Une nouvelle grippe peut sauter des vaches à l'Homme : elle provoque des symptômes très...
Alors que l'épidémie hivernale de grippe classique s'essouffle, les virologues ont les yeux rivés sur un virus méconnu qui vient de franchir une étape cruciale : la transmission entre humains.
Jusqu'ici cantonnée aux étables et aux troupeaux de bovins, une nouvelle grippe franchit une étape qui inquiète la communauté scientifique. Si elle ne provoque pas encore de vagues d'hospitalisations comme la grippe A, elle est devenue en ce début d'année le "point de vigilance" numéro 1 des virologues. L'alerte a été donnée fin janvier 2026 par des chercheurs du Emerging Pathogens Institute : une souche isolée en Chine au cours de l'hiver 2025-2026 a révélé des contaminations entre humains (environ une dizaine de cas groupés au sein de familles où un seul membre travaillait en contact avec des vaches). Ce n'est plus seulement l'animal qui infecte l'Homme : pour la première fois, le virus a été tracé passant d'un individu à un autre au sein de groupes familiaux, confirmant que le virus a franchi la barrière interhumaine.
L'inquiétude est renforcée par un contexte immunitaire fragile. La grippe saisonnière classique dominée cette année par le variant K du virus H3N2 (contre lequel le vaccin actuel a montré une efficacité limitée) a durement éprouvé les organismes. Les experts craignent que cette grippe - nommée la grippe D - ne profite de cette baisse de défense globale pour s'installer. Aux États-Unis, des tests sérologiques récents montrent déjà que 97 % des travailleurs au contact des bovins possèdent des anticorps, preuve d'une circulation bien plus large qu'imaginée. Dans la population générale, aucun foyer épidémique massif n'est déclaré à ce jour, mais le virus est désormais classé par l'OMS comme "pathogène à potentiel pandémique" à surveiller de près.

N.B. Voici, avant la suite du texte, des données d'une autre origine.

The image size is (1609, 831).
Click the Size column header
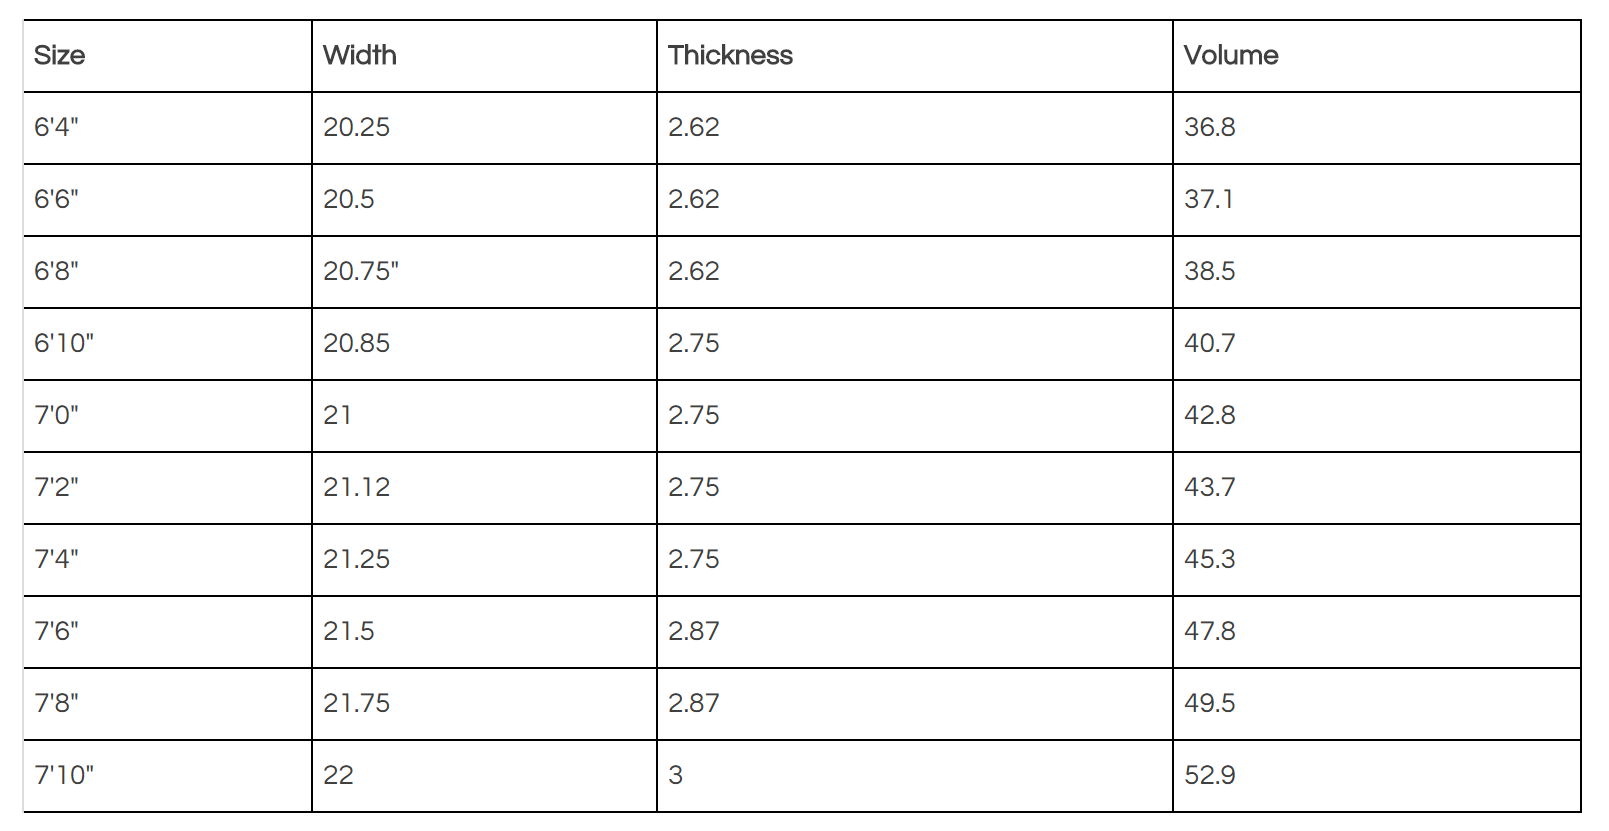pyautogui.click(x=168, y=56)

En 2026, la grippe D est décrite comme une infection "subclinique". Cela signifie que si on l'attrape, on a de grandes chances de n'avoir aucun symptôme ou des signes très légers comme une légère irritation de la gorge, une fatigue passagère et des symptômes de rhume discrets. Le danger n'est pas sa virulence actuelle, mais sa capacité à muter.
Les experts craignent que pour chaque cas identifié en laboratoire, il pourrait y en avoir des centaines d'autres dans la population générale qui passent inaperçus (confondus avec un simple rhume). "Si ce virus développe la capacité de se transmettre facilement d'une personne à l'autre, il pourrait provoquer des épidémies, voire des pandémies, car la plupart des gens ne seront pas immunisés", déclare John Lednicky, co-auteur de l'étude et professeur de recherche. La Chine et les Etats-Unis sont les deux zones de surveillance maximale en raison de la densité des élevages industriels. En France, la Direction Générale de la Santé a émis des bulletins de vigilance renforcée début 2026. En mars 2026, bien que l'épidémie de grippe classique se soit terminée fin février, la surveillance des zoonoses reste à un niveau "élevé". On surveille particulièrement les élevages bovins en Bretagne et dans le Grand Ouest.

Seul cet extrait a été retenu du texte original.